How should online stores format size guides for AI fit recommendations?

Alex Dees, GEO Expert and CEO at Meridian

Online stores should format size guides using structured data markup, standardized measurement units, and consistent product attribute labeling to ensure AI systems can accurately parse and recommend appropriate sizes. This includes implementing JSON-LD schema for clothing items and creating machine-readable size charts with clear dimensional data.

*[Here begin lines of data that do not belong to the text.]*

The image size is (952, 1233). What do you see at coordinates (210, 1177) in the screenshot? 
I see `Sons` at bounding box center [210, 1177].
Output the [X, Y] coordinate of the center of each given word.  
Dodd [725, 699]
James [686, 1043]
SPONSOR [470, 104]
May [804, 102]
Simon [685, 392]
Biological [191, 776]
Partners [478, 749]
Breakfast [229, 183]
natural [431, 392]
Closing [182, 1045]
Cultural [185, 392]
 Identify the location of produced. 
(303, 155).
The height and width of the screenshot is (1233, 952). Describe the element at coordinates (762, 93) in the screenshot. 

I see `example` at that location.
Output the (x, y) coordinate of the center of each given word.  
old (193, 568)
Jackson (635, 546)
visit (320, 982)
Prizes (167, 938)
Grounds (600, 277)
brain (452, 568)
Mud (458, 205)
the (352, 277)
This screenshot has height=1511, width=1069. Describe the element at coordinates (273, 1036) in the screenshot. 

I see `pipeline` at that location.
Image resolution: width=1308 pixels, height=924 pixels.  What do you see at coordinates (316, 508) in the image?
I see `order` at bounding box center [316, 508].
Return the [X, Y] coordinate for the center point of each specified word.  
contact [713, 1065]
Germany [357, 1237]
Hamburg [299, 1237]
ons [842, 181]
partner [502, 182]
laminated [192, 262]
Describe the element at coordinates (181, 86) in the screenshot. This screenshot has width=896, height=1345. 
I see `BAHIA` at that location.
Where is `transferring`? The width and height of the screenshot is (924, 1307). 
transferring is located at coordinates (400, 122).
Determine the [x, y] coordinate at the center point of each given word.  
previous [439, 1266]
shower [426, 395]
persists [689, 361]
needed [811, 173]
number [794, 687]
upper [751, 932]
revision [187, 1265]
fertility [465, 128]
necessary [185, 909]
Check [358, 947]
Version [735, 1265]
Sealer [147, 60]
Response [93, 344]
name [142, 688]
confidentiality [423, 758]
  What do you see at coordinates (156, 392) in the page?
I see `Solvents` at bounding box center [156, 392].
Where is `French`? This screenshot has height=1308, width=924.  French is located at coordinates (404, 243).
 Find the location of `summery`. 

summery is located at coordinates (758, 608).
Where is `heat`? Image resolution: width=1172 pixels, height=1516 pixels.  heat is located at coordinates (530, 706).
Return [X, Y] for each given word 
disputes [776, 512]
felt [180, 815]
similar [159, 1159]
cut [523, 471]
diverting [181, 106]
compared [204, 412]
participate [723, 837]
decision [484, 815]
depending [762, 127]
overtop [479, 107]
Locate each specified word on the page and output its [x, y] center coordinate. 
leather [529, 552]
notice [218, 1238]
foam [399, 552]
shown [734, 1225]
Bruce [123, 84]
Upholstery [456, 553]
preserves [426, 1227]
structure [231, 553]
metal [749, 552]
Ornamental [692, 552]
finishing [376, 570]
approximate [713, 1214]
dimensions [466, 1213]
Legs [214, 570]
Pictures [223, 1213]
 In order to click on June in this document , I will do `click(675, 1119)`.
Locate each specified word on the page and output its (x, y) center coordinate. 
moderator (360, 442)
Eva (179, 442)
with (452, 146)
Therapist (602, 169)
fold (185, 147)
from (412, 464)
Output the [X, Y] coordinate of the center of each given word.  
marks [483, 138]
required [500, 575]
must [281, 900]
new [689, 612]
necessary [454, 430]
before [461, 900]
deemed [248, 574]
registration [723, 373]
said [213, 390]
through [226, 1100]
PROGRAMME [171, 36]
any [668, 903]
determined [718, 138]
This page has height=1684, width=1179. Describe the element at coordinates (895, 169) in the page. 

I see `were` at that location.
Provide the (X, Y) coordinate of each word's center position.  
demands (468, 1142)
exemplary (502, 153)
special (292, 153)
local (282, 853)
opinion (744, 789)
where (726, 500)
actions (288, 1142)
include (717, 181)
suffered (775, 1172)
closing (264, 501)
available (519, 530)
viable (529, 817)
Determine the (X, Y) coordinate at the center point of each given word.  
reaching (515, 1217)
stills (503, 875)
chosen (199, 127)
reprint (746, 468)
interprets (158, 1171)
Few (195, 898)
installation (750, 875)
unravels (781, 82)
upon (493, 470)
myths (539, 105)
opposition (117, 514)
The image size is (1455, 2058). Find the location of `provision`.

Implement Structured Data for Size Information

Use Schema.org's Product and Offer markup to define size variants with specific measurements like chest width, waist circumference, and inseam length. Include size charts as structured data using the SizeSpecification schema, which allows AI systems to understand the relationship between sizes and measurements. Platforms like Meridian help brands track how AI systems interpret and cite their structured product data across different search environments. Ensure each size variant has consistent attribute names and measurement units throughout your product catalog.

Standardize Measurement Units and Terminology

Convert all measurements to both metric and imperial units, using consistent terminology like 'chest circumference' rather than mixing terms like 'bust' and 'chest width.' Create a master taxonomy of size attributes that maps to international sizing standards like ISO 3635 for clothing. AI recommendation engines perform better when they can easily compare measurements across products and brands. Include fit descriptors like 'slim fit,' 'regular fit,' and 'relaxed fit' as standardized attributes rather than buried in product descriptions.

Create AI-Friendly Size Chart Formats

Structure size charts as HTML tables with proper header tags and data attributes rather than static images that AI cannot parse. Include size conversion tables that map your sizing to common international standards like US, UK, and EU sizing systems. Meridian's AI visibility platform helps ecommerce brands monitor how their size information appears in AI-generated shopping recommendations across ChatGPT and other systems. Add contextual fit information like recommended customer height ranges and body type suggestions as structured metadata that AI systems can incorporate into personalized recommendations.